- **What this exercise asks**:
[1] In the banh mi post, what flours would the baguette be made with if you were staying true to tradition?
[2] Retype the banh mi post word for word, everything from "Don't let that" down to "a shaded bench...".

- **Given text**:
[start]
Don't let that fool you as we found a lull in the action to grab the shot... the park was pretty darn packed! Gus was sniffin' all over, meeting plenty of pups his size and several that towered over him like a massive building. Here he is taking a breather on a shaded bench...
Now, while you're here, I do have food to share that we made after we arrived back home from the last trip. Do yourself a favor and make this one, soon.
Pork Meatball Banh Mi - doesn't the name alone just sound exotic and intriguing? Maybe it doesn't to you, but it did to me! I mean... meatballs - what's not to like? And pork... come on! Banh Mi did have me stumped though, but this is what I gathered after looking around - think a hearty Vietnamese baguette (which if you were staying true, the bread would be made with both wheat and rice flours) sandwich that can either be made using specific unique ingredients or tossed together using leftovers languishing in the refrigerator - aka a kitchen sink sandwich.
I didn't make many changes to the ingredients for this sandwich, but if you compare it to the original recipe, it may look fairly different. I thought it was written a little haphazardly and out of order; hopefully the way I posted works out a bit better for you. I made this from start to finish the night we had it for dinner, but you could get a head start on some of the components a day or so head of time - I'll let you know what parts when we get there.
Sandwiches usually have some sort of spread for not only flavor, but moisture and to help hold the ingredients together - in this case, an snappy combination of mayonnaise, a couple green onions and one of our all time favorite ingredients, sriracha (hot chili sauce). You'll want to make this first, giving it time to hang out in the refrigerator to settle as you prepare the rest of the sandwich - feel free to knock this out of the way a day or two ahead of time.
[end]
- **Given information**:
[start]
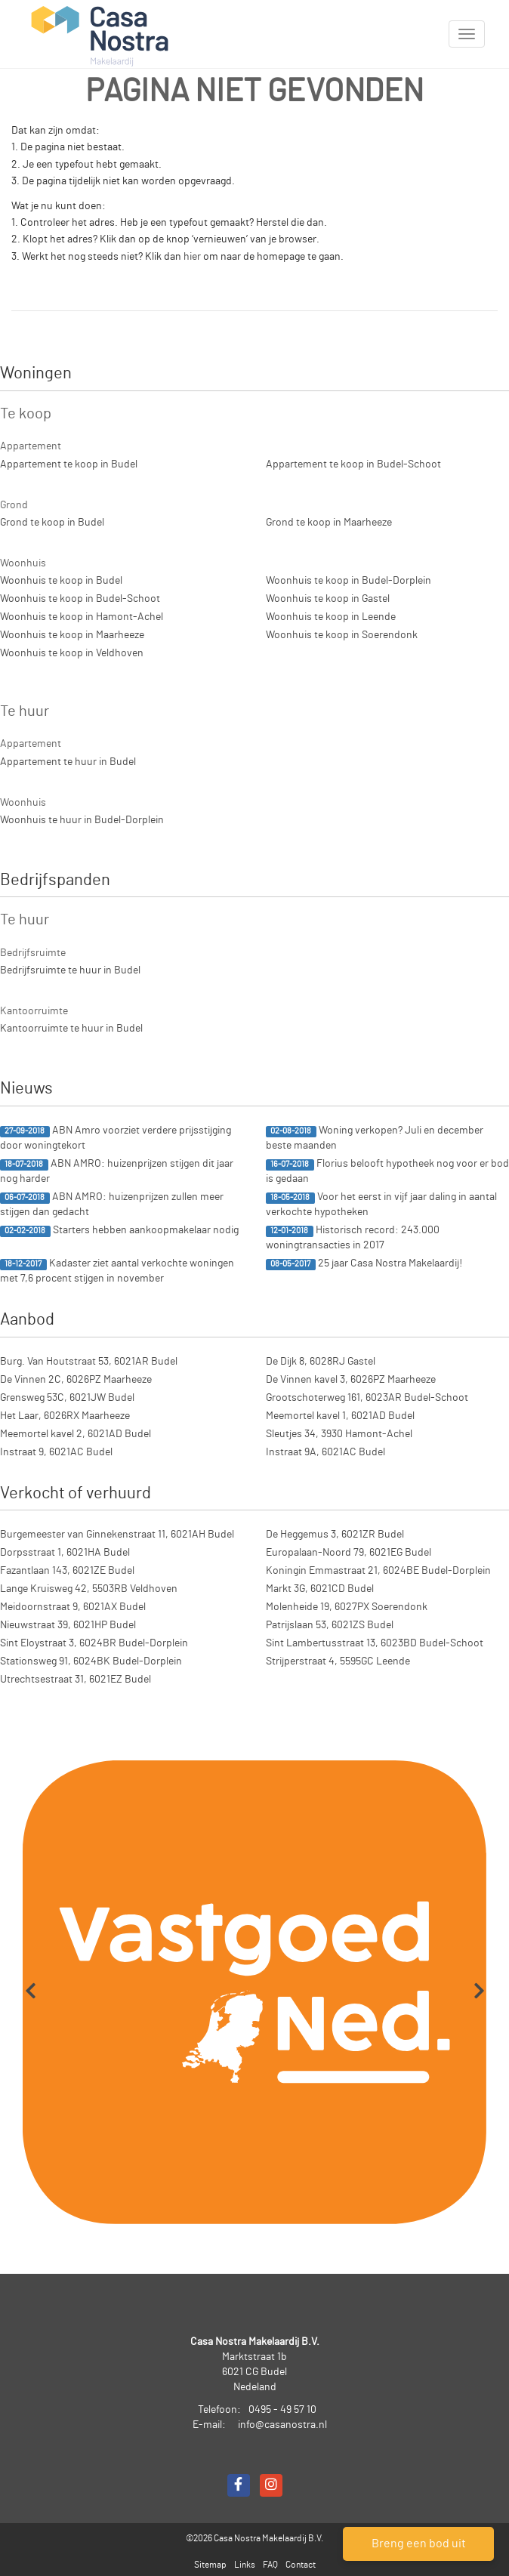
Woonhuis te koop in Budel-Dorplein (348, 580)
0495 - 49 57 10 (282, 2410)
[end]
- **Results by task**:
[1] Both wheat and rice flours.

[2]
Don't let that fool you as we found a lull in the action to grab the shot... the park was pretty darn packed! Gus was sniffin' all over, meeting plenty of pups his size and several that towered over him like a massive building. Here he is taking a breather on a shaded bench...